▸ Exercise inputs
=== Section Start ===
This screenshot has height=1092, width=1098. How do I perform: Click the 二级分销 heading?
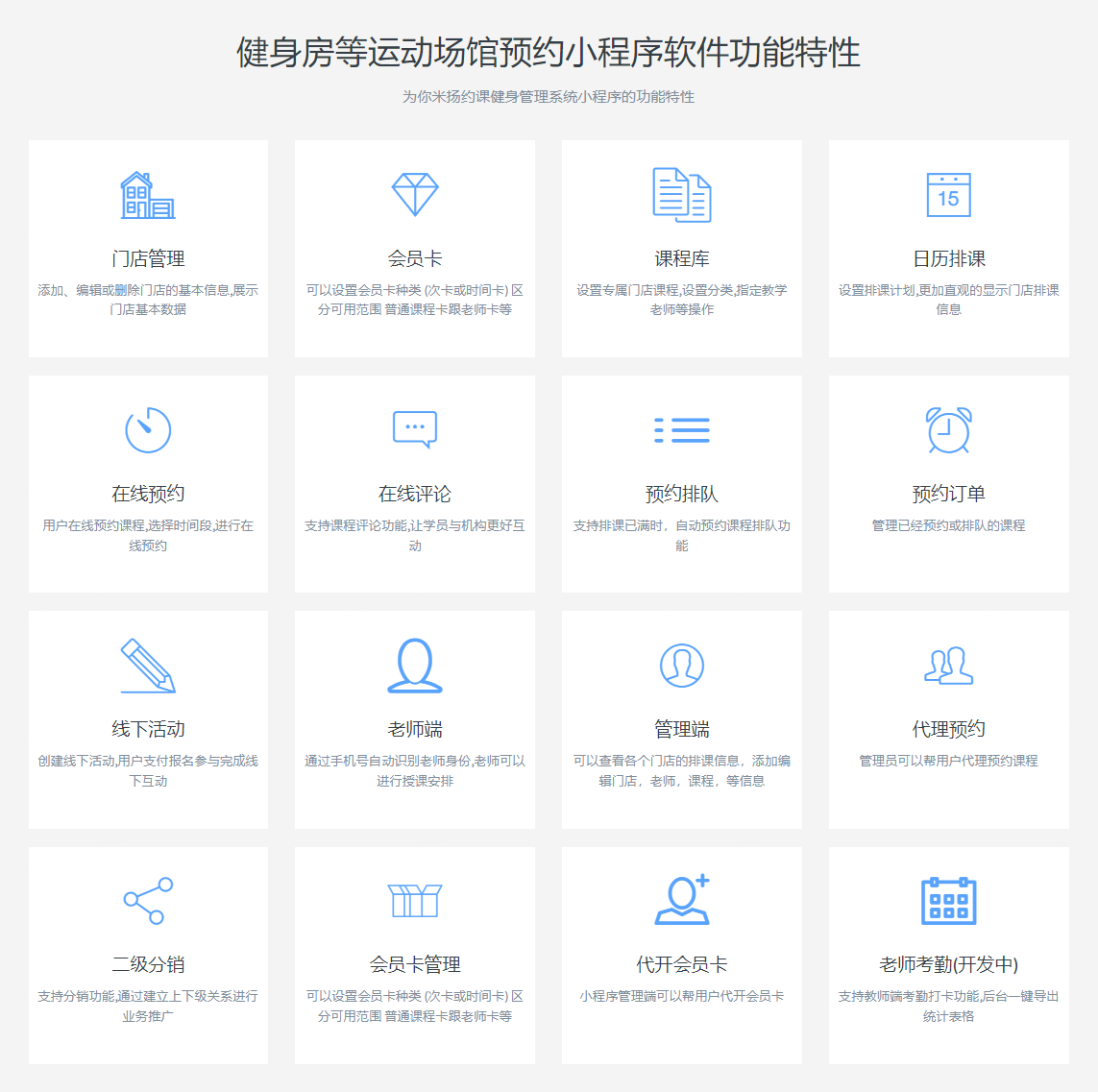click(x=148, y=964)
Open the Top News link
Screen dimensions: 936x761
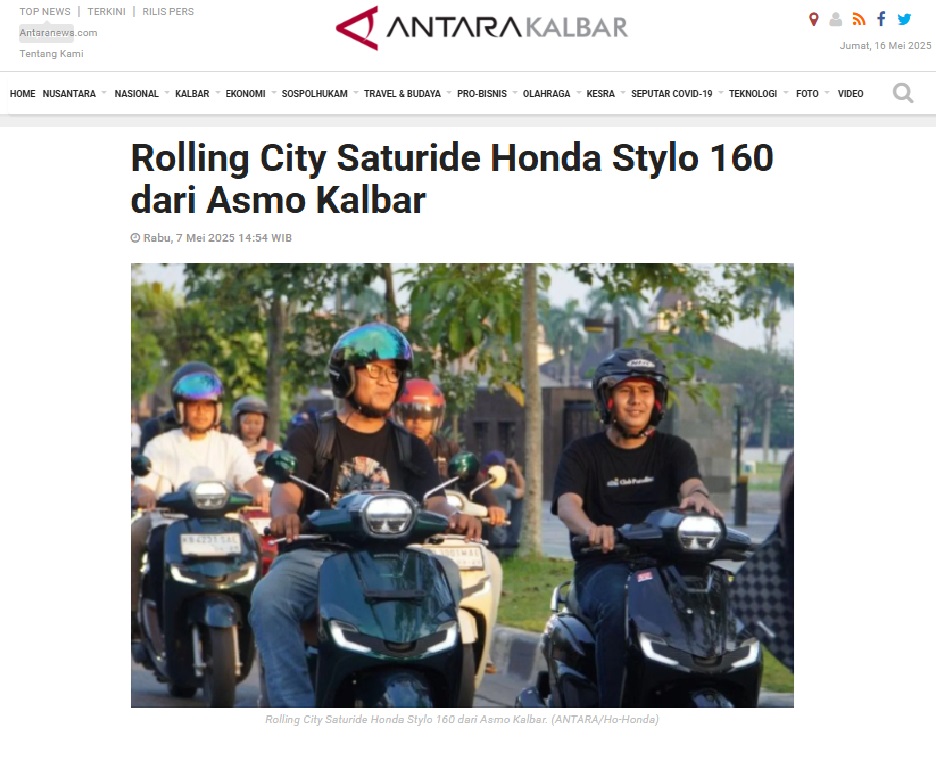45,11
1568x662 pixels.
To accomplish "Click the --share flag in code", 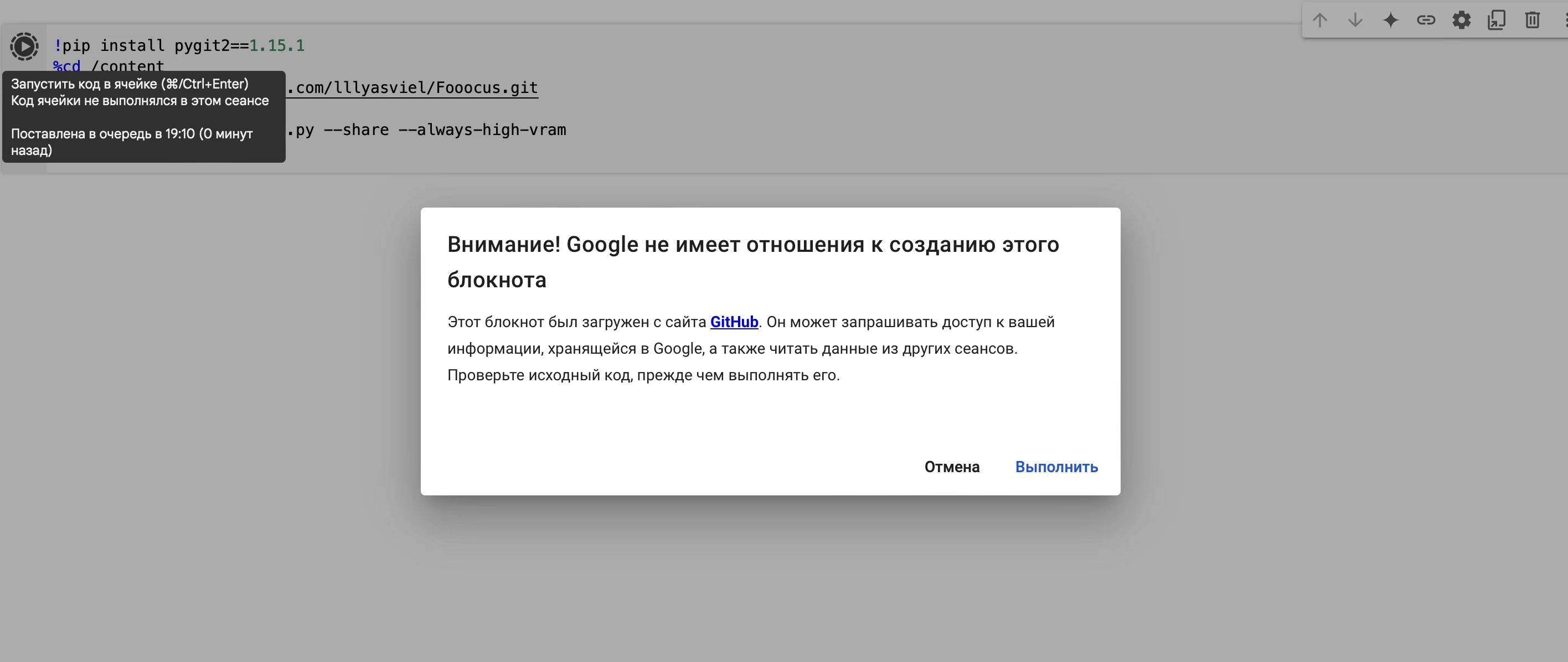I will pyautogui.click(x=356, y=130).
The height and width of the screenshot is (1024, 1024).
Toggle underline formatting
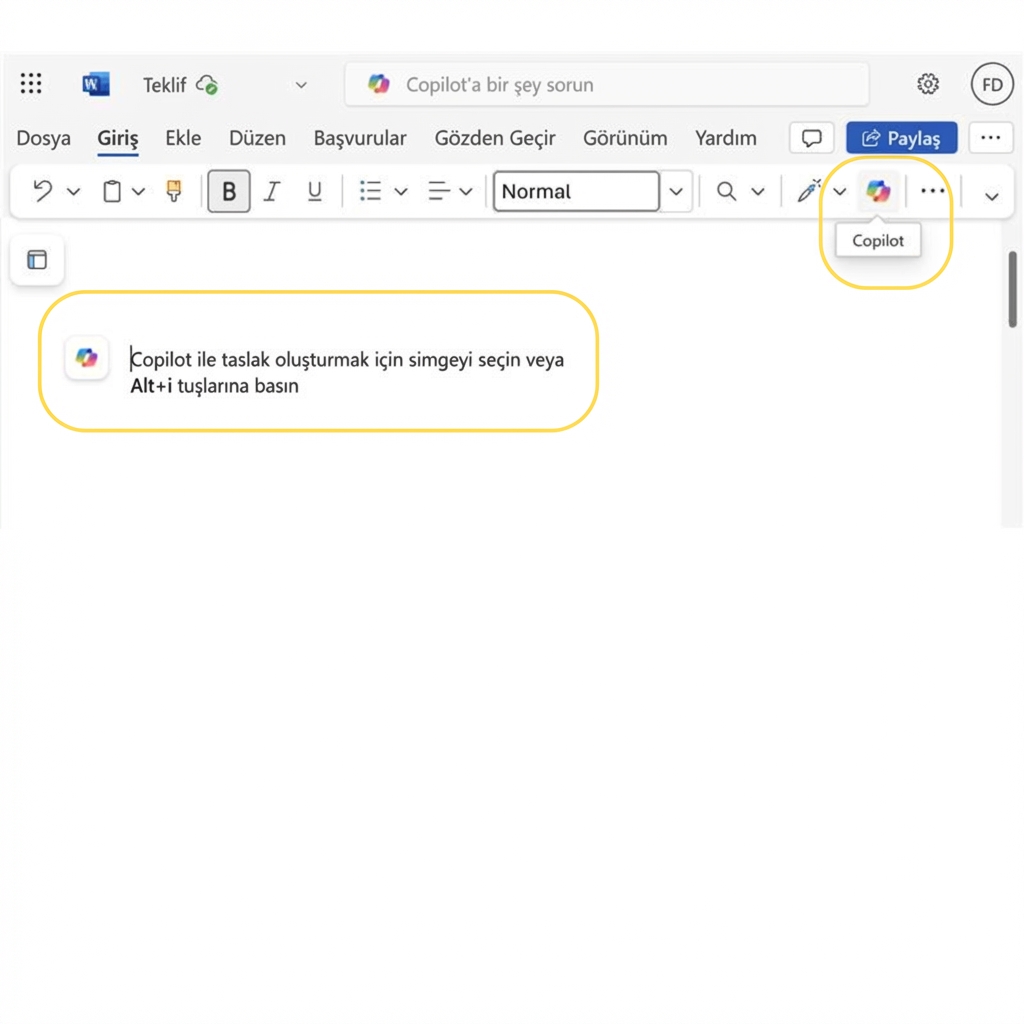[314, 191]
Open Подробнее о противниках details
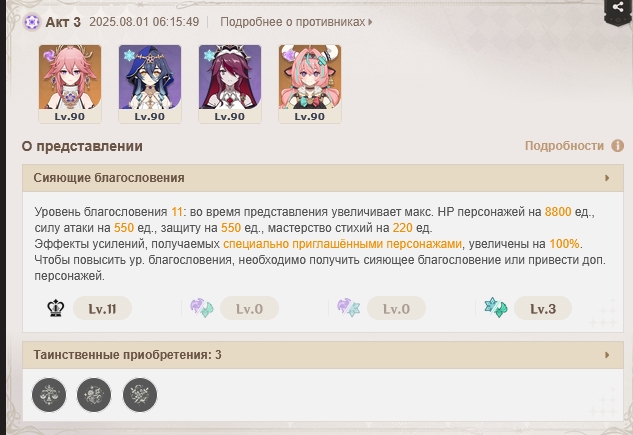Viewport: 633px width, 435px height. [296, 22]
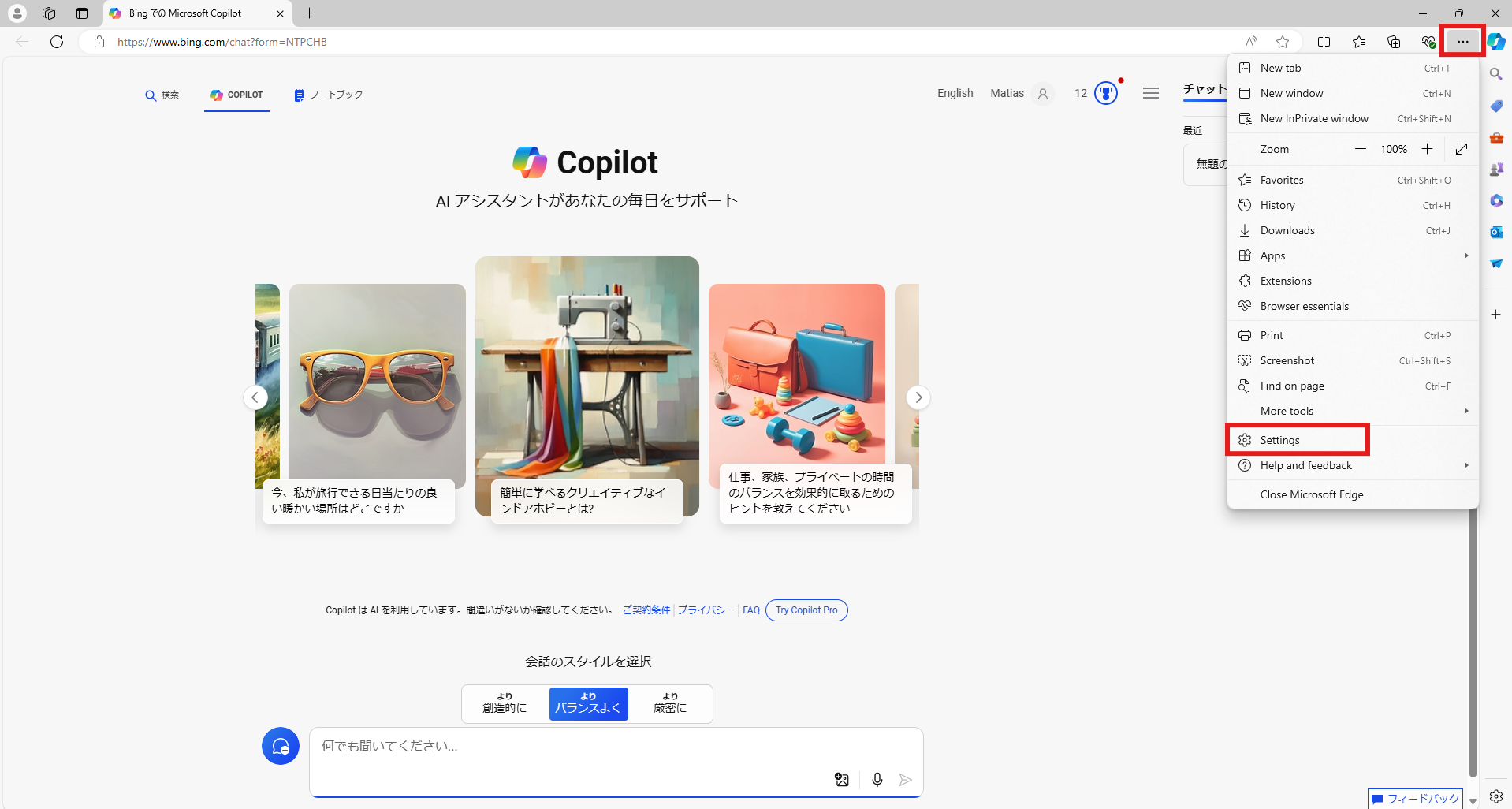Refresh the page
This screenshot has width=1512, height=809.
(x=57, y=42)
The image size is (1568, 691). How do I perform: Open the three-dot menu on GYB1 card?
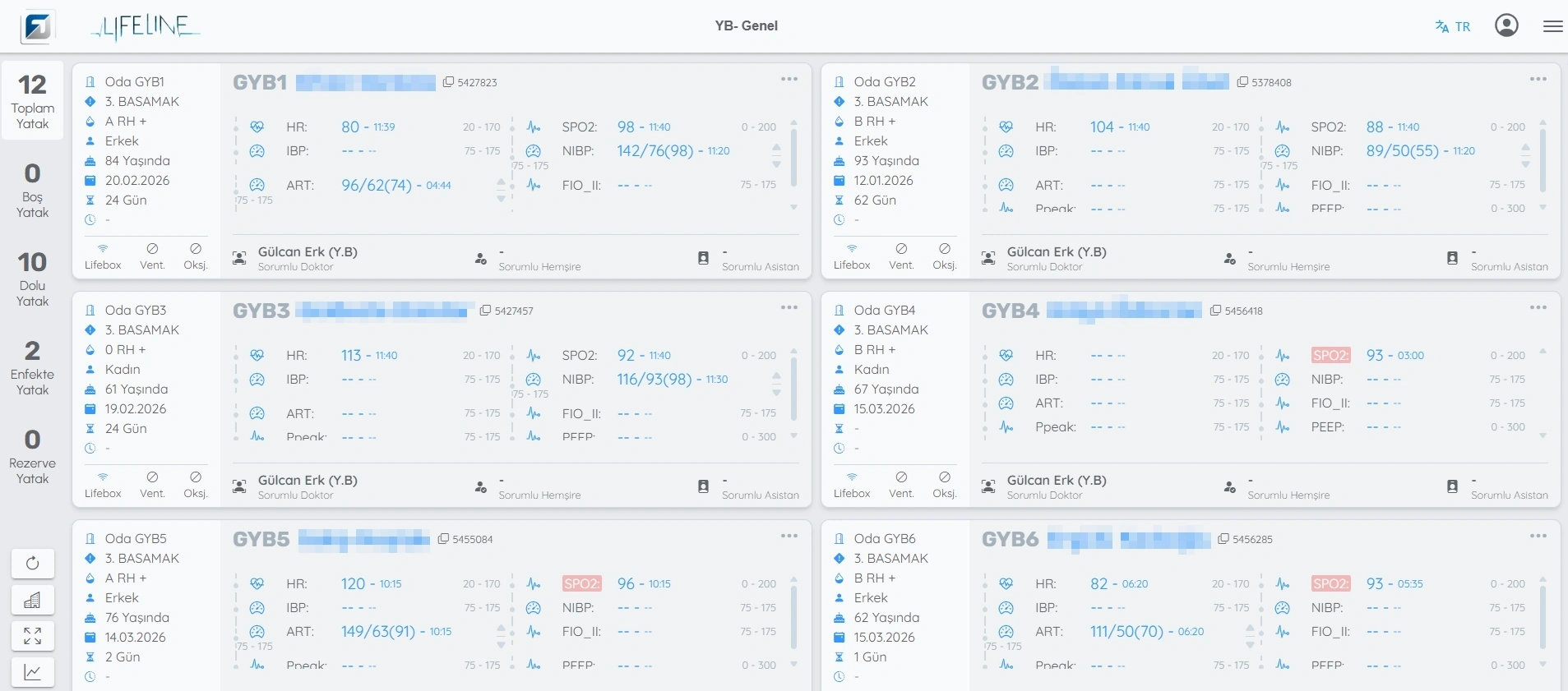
=== Section End ===
Restate, exactly as they appear, the line with "Open Подробнее о противниках details" and all the lines after it up to the end of the data above; images do not belong in the copy.

Open Подробнее о противниках details
Viewport: 633px width, 435px height. [296, 22]
Refresh the page
This screenshot has width=1512, height=809.
(x=57, y=42)
The image size is (1568, 691). How do I perform: Open the three-dot menu on GYB1 card?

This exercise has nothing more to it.